One point I'd like to emphasize is while folks point to Novell's sordid past of failures... they are still alive with a ton of cash, a plan (which is more than most companies who are just hanging on at the moment), and SuSE despite their success have had their bouts of suffering under management of their own.

Notes and discussion on linuxgazette.com

Anonymous's picture

There are Phil Hughes' notes from the SuSE/Novell press conference and discussion on the Linux Gazette forums at http://www.linuxgazette.com/node/view/132 and a look at this from the financial side on WorldWatch.LinuxGazette.com..

Re: View from the Trenches: Goodbye SuSE?

Anonymous's picture

I hope Novell's ownership of Ximian (GNOME) won't mean that it squashes SuSE's sponsorship of the KDE project.

Re: View from the Trenches: Goodbye SuSE?

Anonymous's picture

KDE Sucks.

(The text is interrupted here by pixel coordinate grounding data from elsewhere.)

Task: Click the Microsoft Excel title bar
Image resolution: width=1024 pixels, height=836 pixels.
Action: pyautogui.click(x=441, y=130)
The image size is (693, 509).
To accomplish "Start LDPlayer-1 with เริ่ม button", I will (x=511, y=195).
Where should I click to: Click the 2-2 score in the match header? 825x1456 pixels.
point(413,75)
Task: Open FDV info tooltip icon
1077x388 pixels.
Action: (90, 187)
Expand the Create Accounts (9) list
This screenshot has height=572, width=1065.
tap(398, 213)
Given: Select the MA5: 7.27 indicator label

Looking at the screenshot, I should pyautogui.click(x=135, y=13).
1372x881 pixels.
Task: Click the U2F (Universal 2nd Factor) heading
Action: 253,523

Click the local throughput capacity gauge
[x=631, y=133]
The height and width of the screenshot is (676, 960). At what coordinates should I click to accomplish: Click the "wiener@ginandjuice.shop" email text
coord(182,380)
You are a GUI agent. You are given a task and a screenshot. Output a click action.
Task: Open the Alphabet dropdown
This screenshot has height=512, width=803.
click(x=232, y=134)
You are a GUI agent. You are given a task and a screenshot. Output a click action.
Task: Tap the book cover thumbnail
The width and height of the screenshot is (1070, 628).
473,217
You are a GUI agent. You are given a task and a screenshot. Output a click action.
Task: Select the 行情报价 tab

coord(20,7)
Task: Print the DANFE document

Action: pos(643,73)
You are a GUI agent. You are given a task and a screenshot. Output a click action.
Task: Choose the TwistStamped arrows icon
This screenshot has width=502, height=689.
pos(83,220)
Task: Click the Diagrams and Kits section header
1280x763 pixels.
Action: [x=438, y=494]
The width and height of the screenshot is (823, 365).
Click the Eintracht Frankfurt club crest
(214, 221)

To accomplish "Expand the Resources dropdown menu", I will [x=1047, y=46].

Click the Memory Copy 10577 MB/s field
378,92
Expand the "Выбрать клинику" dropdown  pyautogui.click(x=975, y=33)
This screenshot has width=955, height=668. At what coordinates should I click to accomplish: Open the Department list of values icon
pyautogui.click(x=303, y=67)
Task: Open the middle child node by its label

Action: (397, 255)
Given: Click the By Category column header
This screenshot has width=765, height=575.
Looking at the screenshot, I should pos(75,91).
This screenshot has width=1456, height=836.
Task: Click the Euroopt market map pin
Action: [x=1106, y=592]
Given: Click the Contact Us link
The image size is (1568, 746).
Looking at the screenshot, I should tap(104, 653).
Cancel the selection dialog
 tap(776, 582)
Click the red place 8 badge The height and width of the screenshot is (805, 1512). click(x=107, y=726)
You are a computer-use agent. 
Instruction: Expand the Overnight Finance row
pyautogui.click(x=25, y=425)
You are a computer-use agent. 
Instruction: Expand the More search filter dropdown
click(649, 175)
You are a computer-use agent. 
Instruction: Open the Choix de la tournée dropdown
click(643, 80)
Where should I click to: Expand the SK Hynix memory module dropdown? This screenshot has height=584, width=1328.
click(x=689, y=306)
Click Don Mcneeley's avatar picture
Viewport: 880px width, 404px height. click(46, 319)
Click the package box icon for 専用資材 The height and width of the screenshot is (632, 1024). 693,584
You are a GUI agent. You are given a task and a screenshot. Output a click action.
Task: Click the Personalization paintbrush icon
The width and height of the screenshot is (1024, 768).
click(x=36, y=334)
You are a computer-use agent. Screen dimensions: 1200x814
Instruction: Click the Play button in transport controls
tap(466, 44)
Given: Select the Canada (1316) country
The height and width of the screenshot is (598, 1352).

TTTTOOOOO SSSSLLLLLOOOOOWWWWW

Re: View from the Trenches: Goodbye SuSE?

Anonymous's picture

Well I saw SuSE 9.0 on a crash course with OS X and now what is next ?

The corperate end of linux sucks , Canada has no linux distro but we do have open bsd .

I wonder if this has anything to do with Germany going over to SuSE in its banks and governments ?

Soon all that may be left is free bsd as it twas in the beginning ........

Re: View from the Trenches: Goodbye SuSE?

Anonymous's picture

I hope that SuSE will blend in its great looking settings and applications to Gnome and then blend in Ximian into that. Giving a great home/workstation that is very nicely polished! OO.o, Eveolution, Red-Carpet with the look and feel of a real desktop! This will give MS$ to worry about!